• Task instructions
A) List every person mentioned by name in the text about the Jewish cemetery beneath Lviv's Krakivsky market.
B) Write the next few paragraphs of the text about the Jewish cemetery beneath Lviv's Krakivsky market, picking up after its final sentence.

• Text under study
As a result, the city chose none of the above.

Instead, Sheykhet says, they asked the Jewish community to pay the $12m sum to move the market.

The sliver of park between the market and the old Jewish hospital to the south is the only undisturbed area where human remains are thought to lie. The rest of the burial area lies under the periphery of the market, stopping short of Krakivsky’s central structure.

Among those buried there are several prominent Jewish personalities, including David HaLevi Segal, a leading 17th Century scholar on the Shulchan Aruch Jewish codebook and the most notable leader of Lviv’s historic Turei Zahav synagogue, now in ruins.

Gravesites of rabbinical sages hold a spiritual attraction for Hassidim and other religious Jews. For instance, the tomb of Rabbi Nachman, the founder of Breslov Hassidim, inspires an annual pilgrimage to his burial site in Uman in central Ukraine.

Segal and other sages buried in Lviv face a less notable fate.

Many tombstones belonging to Lviv’s Jews became part of the foundation of the market, and some can be seen today girding the hills on which it stands.

Alex Nazar is the president of a Jewish society in Lviv that operates out of one of the city’s two remaining historic synagogues.

He said that tombstones were thrown into trash heaps when workers began hacking at the market’s foundation stones during expansion in the early 2000’s.

“When the market became bigger, they started to ruin the old foundation, and in the foundation was a lot of bricks and part of these... were matzevas (tombstones),” he said. “They threw them away like garbage.”

In their defense, the workers “didn’t understand what they were doing,” he said. Tombstones were later found in a pile of rubble intended to be repurposed as building material.

“When we found them, we started to take them back to the location of the Jewish cemetery,” Nazar said.

Flat, heavy tombstones were coveted by Soviet administrators as construction material, and its likely that many tombstones from the cemetery were carried away to be used in buildings around town.

“This happened all over the area, not only in Lviv” in the wake of World War II, said Shimon Redlich, an emeritus professor of history at Ben Gurion University. “What happened is that nobody keeps guard of a place like that, and since it’s Jewish it’s open to anybody and everybody.”

A native of Berezhany, about 90 km. outside of Lviv, Redlich assumes he was born in the old Jewish hospital next to Krakivsky, though he can’t be sure.

• Information shown
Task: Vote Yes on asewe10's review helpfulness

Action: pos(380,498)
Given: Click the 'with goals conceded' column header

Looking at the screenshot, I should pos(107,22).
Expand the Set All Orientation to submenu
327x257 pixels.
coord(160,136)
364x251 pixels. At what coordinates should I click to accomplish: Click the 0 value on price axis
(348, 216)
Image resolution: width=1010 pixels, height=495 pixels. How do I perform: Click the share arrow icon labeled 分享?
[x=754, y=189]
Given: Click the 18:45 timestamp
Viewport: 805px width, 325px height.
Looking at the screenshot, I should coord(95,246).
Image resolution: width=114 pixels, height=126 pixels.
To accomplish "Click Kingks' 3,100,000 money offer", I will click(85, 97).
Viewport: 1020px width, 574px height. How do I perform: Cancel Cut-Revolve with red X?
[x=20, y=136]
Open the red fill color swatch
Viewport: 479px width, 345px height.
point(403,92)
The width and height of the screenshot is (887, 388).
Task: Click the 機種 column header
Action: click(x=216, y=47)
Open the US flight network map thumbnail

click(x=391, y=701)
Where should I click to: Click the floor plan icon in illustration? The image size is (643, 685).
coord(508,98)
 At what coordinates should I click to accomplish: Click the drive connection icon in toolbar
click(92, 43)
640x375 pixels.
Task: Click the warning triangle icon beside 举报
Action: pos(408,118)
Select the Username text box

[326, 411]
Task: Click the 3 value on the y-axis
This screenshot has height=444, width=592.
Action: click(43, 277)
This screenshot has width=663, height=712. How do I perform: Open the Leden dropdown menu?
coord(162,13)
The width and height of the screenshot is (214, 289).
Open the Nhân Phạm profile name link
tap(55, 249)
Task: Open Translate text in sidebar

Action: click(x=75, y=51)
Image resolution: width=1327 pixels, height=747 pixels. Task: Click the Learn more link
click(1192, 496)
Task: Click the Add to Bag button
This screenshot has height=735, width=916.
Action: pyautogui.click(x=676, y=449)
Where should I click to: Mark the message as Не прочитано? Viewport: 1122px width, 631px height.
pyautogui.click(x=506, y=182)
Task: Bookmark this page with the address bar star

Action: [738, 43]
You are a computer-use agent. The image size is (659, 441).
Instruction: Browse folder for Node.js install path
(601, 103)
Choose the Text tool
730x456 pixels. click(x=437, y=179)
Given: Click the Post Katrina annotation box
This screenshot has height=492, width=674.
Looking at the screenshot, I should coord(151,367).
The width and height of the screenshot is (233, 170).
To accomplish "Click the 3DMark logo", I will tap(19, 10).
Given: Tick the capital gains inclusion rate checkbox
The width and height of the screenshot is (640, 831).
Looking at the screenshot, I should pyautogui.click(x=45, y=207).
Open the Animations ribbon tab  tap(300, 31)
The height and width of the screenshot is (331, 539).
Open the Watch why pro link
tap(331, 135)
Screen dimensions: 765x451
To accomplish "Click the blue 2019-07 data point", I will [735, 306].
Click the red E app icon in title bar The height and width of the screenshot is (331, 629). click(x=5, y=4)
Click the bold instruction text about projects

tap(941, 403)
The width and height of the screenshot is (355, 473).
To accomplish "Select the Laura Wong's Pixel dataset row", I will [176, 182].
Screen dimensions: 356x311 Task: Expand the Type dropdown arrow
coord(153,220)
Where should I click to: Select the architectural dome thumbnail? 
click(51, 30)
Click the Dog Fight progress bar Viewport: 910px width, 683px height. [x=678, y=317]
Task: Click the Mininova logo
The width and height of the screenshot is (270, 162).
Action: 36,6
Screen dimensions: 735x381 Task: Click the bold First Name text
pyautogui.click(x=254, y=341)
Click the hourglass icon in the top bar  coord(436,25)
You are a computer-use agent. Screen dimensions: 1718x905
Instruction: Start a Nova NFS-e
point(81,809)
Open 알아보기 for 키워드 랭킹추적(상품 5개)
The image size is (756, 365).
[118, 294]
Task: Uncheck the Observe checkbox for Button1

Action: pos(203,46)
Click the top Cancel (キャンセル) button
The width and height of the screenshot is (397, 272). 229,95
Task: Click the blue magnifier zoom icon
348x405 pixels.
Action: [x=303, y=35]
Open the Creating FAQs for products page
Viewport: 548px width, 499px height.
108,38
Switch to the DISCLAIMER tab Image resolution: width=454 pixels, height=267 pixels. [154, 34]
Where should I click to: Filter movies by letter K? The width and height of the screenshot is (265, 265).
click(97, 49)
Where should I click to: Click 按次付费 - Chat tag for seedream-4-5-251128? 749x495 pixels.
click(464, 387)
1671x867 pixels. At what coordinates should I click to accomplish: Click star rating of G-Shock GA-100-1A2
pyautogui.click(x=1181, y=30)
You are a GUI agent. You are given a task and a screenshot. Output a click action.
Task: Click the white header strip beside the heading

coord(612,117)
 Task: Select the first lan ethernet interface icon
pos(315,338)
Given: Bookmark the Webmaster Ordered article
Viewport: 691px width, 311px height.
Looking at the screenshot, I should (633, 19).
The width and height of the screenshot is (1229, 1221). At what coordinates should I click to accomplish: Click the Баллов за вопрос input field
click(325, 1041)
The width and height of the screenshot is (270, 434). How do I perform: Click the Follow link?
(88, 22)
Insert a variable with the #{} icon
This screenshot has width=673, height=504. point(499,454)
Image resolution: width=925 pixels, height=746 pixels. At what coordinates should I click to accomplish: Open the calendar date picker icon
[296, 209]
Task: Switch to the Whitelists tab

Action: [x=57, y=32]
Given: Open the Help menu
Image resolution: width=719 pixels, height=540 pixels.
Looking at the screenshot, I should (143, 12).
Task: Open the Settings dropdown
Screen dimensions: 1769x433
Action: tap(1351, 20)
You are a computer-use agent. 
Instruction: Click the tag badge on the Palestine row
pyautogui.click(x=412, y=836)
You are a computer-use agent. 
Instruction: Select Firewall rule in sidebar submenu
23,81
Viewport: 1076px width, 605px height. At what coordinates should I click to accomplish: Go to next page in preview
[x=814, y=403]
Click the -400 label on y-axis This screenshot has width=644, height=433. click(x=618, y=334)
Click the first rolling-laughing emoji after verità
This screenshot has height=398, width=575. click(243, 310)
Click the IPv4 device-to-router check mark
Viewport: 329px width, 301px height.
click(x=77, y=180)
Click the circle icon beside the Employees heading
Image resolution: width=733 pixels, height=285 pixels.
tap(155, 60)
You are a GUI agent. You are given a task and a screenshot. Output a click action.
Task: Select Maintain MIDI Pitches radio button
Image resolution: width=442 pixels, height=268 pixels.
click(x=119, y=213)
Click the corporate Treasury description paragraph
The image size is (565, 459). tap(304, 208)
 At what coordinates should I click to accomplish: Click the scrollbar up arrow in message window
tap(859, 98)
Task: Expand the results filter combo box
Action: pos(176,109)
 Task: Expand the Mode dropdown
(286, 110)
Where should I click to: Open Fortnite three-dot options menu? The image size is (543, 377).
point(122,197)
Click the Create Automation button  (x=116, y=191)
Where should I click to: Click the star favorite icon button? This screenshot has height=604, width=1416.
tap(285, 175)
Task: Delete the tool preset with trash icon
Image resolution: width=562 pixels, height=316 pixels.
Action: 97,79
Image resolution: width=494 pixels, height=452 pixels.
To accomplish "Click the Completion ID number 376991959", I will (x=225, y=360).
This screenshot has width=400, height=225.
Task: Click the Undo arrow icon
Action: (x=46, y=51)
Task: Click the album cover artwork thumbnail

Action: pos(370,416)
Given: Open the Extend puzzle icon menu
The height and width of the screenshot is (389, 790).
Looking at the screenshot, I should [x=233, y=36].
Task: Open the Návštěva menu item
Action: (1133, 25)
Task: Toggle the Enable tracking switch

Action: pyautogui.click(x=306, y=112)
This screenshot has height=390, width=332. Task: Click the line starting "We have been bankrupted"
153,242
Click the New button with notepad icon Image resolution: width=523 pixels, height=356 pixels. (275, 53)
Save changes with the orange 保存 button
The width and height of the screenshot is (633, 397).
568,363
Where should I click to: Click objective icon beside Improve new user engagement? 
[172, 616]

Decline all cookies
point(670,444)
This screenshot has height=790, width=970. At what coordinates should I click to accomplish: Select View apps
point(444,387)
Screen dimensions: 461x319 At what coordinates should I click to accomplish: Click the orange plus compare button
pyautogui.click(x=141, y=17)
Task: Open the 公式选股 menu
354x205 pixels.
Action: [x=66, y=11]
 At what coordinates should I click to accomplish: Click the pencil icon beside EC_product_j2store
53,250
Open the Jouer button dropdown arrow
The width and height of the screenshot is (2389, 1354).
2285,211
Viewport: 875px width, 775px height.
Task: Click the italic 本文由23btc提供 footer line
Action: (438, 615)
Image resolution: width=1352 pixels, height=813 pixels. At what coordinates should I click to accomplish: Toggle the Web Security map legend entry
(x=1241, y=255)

• Activity answers
A) Sheykhet, David HaLevi Segal, Rabbi Nachman, Alex Nazar, Shimon Redlich

B)
Redlich said that along with other former Berezhany residents, he made an effort to preserve the crumbling remains of the synagogue he attended as a child. He said the efforts were foiled when local authorities asked for “exorbitant sums” to care for the site.

Speaking in a weed-choked Holocaust memorial outside Lviv earlier this month, Tel Aviv University history professor David Assaf called this phenomenon hon vezikaron – capital and memorial.

“Generally in Eastern Europe and especially in Ukraine, since the zikaron (memorial) issue is not organized by national authority, it’s open to private initiatives, and so those who have interest and money and energy take initiative and build their own private memory,” he said Thursday.

In Lviv, hope for the relocation of Krakivsky Market looks dim. Responding to requests for comment from the Ukrainian newspaper, a representative of the market said, “there will be no relocation of the market and no other dreams that you describe coming true. The market functions and shall function,” she added, and hung up.

Undaunted, Sheykhet says he plans to file a new lawsuit for relocation in the coming months.

But the scale and number of Ukraine’s Jewish sites seems to resist scattered efforts from dedicated individuals like Sheykhet.

Even once Jewish sites are reclaimed by the community – and Bleich estimates that a “miniscule percentage” actually are – they still require large sums to stave off dilapidation.

Meanwhile, the stop-and-go construction has turned developers into unwitting archaeologists.

The excavation of a basement for a proposed hotel next to the Turei Zahav synagogue uncovered springs from the 15th century that appear to have been used for Jewish mikvaot, or ritual baths.

The construction site now stands silent. A successful lawsuit filed by Sheykhet ground the project to a halt – for now.